Vaccinations are given to the animals on a regular basis usually at
least twice in the first period of risk or the first year followed
by subsequent booster vaccinations during subsequent risk periods.
In the case of cryptosporidiosis, to passively protect suckling
animals, dams may be vaccinated prior to their first pregnancy and
receive a booster vaccination during the final trimester of each
pregnancy. This protocol would lead to high levels of antibodies in
the colostrum and milk that would be expected to lead to effective
passive protection of the suckling young. For immuno-compromised
individuals who are suffering from infection by cryptosporidiosis,
vaccinations may be more often and frequent at perhaps 2- to
6-month intervals in order to establish and to maintain a high
degree of immune status.
[0115] Alternate expression systems that could be considered
include a variety of live viruses and the injection of recombinant
DNA coding for the antigen into the animal. Each of these
vaccination systems is reported to stimulate different arms of the
immune response.
Uses
[0116] S60, S45 and S15: Four Applications
[0117] 1. The easiest application to test clinically is to use high
titre antisera to S60 to orally treat immunosuppressed patients
with C. parvum diarrhoea. For example, AIDS patients die of
secondary infections, frequently wasting away with diarrhoea caused
by C. parvum. The only treatment known to be effective for
cryptosporidosis in AIDS patents is oral administration of
colostrum from hyperimmunised cows. However, this treatment is not
generally available because of production difficulties, both with
the purification of antigen from faeces and with the limited
availability of colostrum. Treatment with oral bovine antibodies
should have few problems obtaining ethical approval, being a
permitted component of food. Once a treatment has been established
in this desperate group of patients then the antiserum should be
readily applicable to a more general group of susceptible patients
including immunosuppressed patients, children and old people. Note,
the market for C. parvum treatment may be quite large as at present
most C. parvum infections go undiagnosed and many people may be
treated prophylatically, particularly during outbreaks.

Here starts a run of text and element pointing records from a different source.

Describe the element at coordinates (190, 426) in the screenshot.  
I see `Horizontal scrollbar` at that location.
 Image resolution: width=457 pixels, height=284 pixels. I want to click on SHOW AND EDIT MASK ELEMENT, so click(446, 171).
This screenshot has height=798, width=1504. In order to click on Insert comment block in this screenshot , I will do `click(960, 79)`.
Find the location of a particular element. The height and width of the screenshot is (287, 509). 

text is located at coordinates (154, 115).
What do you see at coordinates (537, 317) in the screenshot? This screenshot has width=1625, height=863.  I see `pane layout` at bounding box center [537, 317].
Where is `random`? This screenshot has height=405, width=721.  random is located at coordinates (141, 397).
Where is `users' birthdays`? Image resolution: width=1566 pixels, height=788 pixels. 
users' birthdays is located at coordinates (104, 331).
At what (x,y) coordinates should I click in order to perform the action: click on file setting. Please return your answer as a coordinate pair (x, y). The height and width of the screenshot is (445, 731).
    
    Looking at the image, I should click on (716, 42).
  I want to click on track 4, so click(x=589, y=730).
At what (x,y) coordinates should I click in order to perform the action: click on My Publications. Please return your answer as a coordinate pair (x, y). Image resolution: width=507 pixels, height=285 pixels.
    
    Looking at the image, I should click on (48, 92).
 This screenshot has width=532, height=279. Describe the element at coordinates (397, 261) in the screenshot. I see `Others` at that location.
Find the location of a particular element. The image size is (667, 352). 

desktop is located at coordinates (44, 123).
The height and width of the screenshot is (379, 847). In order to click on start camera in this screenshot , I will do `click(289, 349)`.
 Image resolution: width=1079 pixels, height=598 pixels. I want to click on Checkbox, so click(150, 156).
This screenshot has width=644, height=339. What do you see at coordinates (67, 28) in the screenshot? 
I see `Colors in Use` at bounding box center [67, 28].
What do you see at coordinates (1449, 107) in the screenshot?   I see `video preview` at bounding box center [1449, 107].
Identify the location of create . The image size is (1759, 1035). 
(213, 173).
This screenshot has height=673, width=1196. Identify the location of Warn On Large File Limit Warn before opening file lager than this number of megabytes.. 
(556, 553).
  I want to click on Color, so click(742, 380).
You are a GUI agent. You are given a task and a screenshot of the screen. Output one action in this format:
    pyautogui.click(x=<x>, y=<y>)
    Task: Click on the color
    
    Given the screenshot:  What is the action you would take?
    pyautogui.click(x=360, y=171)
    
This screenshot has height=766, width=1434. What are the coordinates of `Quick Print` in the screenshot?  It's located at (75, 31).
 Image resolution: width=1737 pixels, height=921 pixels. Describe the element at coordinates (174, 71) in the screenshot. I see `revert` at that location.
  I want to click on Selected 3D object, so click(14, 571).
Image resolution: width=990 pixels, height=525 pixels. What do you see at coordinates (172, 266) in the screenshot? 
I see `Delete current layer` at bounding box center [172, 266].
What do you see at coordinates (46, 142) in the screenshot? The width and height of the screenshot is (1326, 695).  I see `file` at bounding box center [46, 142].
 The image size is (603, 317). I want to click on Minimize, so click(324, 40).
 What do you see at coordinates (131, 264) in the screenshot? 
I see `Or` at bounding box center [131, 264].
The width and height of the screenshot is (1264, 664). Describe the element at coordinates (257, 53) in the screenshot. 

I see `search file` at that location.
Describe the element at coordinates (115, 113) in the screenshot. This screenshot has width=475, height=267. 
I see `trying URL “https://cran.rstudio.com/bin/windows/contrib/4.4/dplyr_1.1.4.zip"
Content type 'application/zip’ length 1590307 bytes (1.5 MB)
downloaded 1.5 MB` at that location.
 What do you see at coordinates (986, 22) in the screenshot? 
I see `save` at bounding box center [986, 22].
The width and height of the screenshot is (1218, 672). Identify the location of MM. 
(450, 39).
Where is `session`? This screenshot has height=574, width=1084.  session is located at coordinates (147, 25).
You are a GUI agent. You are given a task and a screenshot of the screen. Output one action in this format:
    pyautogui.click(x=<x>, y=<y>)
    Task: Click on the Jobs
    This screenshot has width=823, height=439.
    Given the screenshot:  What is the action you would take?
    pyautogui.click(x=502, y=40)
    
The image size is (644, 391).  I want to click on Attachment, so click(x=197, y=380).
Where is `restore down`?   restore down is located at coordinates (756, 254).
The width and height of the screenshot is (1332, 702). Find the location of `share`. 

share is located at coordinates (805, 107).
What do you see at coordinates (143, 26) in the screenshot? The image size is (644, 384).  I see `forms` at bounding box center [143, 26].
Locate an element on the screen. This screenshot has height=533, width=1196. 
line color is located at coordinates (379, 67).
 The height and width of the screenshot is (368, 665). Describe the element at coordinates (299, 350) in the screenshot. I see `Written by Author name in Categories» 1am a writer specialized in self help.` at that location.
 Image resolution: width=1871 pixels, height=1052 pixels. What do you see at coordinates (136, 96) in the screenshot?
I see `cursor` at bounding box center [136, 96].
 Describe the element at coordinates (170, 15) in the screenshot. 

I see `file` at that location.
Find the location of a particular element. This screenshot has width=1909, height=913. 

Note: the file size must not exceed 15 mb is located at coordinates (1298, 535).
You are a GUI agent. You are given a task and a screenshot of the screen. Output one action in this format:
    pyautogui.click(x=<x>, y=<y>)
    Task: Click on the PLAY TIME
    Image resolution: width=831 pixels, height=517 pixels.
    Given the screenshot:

[0118] The production of high titre antisera may be done either by
immunising with recombinant proteins or by direct transformation of
the DNA into the animal.
[0119] 2. S60 is a potential vaccine antigen, with particular
application to immunodeficient patients where C. parvum infection
is life threatening. Patients could be immunised before they are
chemically immunosuppressed or in the case of HIV positive patients
in the long period before they develop immunodeficiency. The
easiest route of immunisation would be injection, but it may be
desirable to boost mucosal immunity by using an inhaled or oral
vaccine. Animal vaccines would also be included as possible uses.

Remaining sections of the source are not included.